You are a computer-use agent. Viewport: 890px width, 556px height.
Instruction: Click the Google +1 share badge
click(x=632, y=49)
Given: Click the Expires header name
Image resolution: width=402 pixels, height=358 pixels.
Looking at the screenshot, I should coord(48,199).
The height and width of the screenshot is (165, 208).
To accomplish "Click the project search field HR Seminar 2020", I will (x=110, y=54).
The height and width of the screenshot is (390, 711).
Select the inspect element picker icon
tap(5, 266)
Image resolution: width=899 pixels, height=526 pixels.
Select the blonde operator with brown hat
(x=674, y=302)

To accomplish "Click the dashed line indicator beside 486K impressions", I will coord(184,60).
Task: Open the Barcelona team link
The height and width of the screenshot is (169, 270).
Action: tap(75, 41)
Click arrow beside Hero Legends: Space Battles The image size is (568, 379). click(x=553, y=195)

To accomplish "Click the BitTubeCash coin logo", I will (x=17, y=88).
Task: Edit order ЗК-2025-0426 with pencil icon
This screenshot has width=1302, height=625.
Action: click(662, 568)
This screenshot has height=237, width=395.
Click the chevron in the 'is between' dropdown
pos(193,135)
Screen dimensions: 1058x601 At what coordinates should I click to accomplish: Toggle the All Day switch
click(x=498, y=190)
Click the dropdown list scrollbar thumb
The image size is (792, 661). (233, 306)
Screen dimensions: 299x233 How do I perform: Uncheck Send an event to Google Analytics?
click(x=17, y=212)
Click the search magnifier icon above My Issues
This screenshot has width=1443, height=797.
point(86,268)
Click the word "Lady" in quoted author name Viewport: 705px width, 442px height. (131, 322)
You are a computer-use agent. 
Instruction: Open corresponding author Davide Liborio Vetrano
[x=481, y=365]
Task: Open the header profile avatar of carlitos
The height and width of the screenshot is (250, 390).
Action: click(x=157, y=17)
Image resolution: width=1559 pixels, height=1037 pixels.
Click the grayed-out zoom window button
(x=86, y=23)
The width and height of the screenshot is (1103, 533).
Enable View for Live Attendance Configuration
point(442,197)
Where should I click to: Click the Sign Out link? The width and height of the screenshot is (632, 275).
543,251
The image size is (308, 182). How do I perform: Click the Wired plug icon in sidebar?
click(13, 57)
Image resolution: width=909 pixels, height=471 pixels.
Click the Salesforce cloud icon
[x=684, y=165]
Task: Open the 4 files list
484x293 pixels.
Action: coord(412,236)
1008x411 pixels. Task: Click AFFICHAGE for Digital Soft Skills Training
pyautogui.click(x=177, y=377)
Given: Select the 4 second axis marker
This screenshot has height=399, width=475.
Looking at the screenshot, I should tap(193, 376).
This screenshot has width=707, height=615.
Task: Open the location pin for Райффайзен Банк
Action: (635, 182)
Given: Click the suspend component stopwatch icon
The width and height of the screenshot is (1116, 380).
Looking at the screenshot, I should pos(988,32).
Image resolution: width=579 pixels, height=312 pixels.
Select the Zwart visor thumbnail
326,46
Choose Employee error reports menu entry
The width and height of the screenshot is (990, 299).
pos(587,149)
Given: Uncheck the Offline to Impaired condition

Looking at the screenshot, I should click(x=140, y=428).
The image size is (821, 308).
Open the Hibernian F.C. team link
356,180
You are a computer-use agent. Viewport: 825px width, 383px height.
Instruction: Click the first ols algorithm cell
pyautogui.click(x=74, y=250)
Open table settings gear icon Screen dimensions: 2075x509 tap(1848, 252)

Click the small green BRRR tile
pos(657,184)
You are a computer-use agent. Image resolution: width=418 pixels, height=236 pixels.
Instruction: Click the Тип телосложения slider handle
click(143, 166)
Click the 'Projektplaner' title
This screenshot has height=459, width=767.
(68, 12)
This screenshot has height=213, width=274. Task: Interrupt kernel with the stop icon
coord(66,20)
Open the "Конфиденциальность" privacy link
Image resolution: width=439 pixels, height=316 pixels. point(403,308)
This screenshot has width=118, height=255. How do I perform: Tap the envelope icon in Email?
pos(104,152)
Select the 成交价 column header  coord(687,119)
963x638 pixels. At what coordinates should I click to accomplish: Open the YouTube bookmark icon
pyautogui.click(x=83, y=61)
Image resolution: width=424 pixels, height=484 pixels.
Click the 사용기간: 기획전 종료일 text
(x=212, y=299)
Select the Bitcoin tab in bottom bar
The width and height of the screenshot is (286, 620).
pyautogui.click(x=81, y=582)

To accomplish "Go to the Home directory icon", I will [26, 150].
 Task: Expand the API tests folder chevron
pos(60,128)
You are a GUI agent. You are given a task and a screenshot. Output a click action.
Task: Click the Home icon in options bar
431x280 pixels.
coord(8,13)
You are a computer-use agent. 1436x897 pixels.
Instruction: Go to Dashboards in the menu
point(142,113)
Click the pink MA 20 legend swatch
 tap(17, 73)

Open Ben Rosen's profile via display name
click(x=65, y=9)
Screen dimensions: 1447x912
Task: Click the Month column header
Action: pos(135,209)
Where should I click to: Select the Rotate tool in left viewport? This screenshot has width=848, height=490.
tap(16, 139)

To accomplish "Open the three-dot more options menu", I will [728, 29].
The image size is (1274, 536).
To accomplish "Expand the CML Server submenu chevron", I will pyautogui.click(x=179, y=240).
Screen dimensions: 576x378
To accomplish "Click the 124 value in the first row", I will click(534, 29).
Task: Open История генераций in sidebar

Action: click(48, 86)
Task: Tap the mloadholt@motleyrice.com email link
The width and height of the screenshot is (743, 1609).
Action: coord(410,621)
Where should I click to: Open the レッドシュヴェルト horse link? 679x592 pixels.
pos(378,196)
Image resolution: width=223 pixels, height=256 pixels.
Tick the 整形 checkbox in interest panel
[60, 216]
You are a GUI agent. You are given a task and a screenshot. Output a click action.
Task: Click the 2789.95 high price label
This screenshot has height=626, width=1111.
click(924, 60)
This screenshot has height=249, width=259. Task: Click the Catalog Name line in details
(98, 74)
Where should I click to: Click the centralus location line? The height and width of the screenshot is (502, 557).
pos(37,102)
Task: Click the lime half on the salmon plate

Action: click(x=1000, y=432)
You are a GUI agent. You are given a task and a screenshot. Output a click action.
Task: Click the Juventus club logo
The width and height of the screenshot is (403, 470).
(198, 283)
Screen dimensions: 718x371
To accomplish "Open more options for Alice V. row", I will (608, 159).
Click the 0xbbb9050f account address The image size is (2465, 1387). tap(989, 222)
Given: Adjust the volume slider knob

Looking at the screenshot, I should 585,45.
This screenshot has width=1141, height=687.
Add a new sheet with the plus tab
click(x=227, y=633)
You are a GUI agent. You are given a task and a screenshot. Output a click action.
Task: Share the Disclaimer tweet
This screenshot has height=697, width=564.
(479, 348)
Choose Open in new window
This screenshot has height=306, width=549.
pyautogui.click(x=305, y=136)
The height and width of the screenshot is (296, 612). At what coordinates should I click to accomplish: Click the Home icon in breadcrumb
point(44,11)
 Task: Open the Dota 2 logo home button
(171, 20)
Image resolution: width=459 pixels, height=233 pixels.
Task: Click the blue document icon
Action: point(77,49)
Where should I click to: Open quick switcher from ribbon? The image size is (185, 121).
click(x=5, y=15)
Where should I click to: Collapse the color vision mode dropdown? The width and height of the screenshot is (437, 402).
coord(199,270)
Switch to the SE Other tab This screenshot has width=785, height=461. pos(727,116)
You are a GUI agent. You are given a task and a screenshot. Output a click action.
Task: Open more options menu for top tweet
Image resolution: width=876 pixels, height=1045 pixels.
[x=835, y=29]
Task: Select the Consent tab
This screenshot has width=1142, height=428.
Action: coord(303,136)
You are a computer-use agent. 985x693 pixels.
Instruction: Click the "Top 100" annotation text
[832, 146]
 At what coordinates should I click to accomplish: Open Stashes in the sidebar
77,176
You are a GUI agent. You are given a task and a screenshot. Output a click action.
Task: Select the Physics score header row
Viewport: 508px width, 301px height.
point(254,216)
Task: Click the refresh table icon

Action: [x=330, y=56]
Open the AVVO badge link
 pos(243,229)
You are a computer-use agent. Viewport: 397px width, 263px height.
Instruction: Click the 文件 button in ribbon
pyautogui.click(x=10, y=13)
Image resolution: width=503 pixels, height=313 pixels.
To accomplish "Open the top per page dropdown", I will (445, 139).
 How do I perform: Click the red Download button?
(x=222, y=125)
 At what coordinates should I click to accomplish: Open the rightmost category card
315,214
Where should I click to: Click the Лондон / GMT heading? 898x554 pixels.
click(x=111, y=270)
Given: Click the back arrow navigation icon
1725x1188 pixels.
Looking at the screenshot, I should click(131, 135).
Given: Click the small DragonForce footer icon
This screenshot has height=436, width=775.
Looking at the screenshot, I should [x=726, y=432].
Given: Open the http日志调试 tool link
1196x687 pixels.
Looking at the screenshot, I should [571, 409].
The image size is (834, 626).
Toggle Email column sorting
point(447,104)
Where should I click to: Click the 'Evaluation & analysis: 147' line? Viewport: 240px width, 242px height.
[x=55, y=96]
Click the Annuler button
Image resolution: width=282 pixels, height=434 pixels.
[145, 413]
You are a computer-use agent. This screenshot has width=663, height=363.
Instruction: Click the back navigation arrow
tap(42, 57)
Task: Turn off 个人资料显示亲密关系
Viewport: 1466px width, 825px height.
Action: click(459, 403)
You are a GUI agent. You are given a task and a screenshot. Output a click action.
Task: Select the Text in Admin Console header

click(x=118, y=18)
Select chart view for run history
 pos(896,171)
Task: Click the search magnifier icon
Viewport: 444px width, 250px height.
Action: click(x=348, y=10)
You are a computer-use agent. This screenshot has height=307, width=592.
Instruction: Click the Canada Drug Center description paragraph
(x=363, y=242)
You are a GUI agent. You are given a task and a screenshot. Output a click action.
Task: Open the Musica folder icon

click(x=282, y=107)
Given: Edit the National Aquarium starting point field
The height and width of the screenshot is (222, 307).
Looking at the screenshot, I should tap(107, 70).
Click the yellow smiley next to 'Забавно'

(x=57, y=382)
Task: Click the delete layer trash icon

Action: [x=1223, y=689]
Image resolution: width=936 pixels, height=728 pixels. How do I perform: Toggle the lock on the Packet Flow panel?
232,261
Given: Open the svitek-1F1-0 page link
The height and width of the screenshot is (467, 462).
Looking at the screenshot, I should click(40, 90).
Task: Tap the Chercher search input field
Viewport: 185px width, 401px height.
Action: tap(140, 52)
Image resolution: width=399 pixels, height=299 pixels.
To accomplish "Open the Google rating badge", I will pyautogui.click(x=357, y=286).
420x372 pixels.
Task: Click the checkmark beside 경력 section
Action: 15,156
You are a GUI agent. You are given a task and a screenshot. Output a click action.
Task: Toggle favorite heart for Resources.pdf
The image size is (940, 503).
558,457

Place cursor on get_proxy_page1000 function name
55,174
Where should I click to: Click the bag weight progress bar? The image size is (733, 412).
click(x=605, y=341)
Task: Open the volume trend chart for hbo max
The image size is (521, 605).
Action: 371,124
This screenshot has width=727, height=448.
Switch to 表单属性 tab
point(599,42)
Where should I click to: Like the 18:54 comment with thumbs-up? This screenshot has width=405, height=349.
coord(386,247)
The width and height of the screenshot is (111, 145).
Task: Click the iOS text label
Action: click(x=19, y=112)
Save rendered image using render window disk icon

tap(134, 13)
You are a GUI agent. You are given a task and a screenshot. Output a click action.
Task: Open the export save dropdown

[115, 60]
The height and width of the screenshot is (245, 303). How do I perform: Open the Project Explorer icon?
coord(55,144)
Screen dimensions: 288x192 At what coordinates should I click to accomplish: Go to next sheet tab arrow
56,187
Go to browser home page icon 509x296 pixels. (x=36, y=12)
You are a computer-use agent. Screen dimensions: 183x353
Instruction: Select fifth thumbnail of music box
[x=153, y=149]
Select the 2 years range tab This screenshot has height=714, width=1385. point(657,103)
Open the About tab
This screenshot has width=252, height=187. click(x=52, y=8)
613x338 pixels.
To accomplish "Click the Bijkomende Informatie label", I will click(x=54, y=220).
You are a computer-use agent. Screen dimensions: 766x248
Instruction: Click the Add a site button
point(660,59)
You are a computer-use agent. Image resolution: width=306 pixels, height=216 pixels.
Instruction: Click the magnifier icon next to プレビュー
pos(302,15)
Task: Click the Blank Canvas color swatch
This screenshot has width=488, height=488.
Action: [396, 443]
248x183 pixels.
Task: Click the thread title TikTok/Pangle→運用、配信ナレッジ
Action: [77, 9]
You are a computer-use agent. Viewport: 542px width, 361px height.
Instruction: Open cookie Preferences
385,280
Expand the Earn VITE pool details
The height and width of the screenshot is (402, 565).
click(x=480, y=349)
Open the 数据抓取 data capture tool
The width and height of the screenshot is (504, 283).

#### [WHAT THE TASK REQUIRES]
Would you copy, unchanged, the stretch of the records above that begins at the line containing "484x293 pixels." and ends at the line containing "Given: Select the 4 second axis marker", and only that?

#### [SOLVED EXERCISE]
484x293 pixels.
Action: coord(412,236)
1008x411 pixels. Task: Click AFFICHAGE for Digital Soft Skills Training
pyautogui.click(x=177, y=377)
Given: Select the 4 second axis marker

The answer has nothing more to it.